As such, Imran Khan’s voice is one that can and should be used to demonstrate the reality that China is already a far better friend to Islamic majority nations seeking an independent path to sustained economic and human development than Beijing’s rivals and that furthermore, while the US and its allies have exuded a neo-colonial influence on much of the Islamic world, China’s relationship towards Muslims abroad and those in Xinjiang is one based on respect and enlightenment.
Already, western media outlets have begun attempting to drive a wedge between China and public opinion in Pakistan as a means of derailing Imran Khan’s new era in neighbourly relations. While it is true that like Malaysia, Pakistan’s new anti-corruption government looks to reverse some of the vanity projects of the previous corruption prone government, including some such projects involving Chinese businesses, prominent western media outlets have already misconstrued such statements from Islamabad as indicating a tendency among the new government to somehow halt progress on the game changing China-Pakistan Economic Corridor (CPEC). The reality is nothing of the sort. Any revision in CPEC related projects in Pakistan has everything to do with the government of Imran Khan’s relationship to that of his corrupt predecessor just as similar revisions to Sino-Malaysian projects has everything to do Prime Minister Mahathir Mohamad’s relationship to his scandal pron predecessor. In neither case do such revisions reflect a change in Pakistan nor Malaysia’s positive relations with China.

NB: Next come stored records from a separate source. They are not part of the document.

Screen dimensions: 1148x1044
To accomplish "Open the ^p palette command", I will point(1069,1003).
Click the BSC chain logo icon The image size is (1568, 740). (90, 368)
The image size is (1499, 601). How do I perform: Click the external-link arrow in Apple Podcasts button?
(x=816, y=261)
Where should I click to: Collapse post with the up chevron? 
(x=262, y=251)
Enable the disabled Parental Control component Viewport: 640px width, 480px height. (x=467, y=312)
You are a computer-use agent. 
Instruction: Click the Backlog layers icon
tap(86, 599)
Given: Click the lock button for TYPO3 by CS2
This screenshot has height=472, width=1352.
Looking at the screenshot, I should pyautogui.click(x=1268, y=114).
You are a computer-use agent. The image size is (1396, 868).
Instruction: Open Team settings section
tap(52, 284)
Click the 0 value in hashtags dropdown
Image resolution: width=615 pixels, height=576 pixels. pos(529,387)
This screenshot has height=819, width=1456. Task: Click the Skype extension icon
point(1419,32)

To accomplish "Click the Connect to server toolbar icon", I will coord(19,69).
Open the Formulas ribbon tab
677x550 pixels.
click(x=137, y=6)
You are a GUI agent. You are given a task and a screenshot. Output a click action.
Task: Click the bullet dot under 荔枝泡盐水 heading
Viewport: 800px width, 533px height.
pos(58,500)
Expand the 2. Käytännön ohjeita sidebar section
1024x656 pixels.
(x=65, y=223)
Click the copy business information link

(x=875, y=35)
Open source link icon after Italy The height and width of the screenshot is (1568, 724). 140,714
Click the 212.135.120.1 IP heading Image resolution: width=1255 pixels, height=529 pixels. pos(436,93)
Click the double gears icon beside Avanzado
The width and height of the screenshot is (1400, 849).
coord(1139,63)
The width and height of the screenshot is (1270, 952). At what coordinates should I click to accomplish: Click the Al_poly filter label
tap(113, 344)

While Pakistani officials will therefore need to chose their words carefully when speaking about CPEC so as to not give Pakistan’s enemies rhetorical ammunition in the course of making statements which can be misrepresented in the hostile western press, Pakistan’s leaders must also make a concerted effort to tell the entire world that Belt and Road is an asset to all Afro-Eurasian nations seeking long term sustainable development and that for the Islamic world in particular, there is no schism between Islamic values and Chinese values. In reality both sets of values can help compliment each other on the win-win model that the western colonisers of Asia and Africa seek to once again exploit for their own unilateral gain.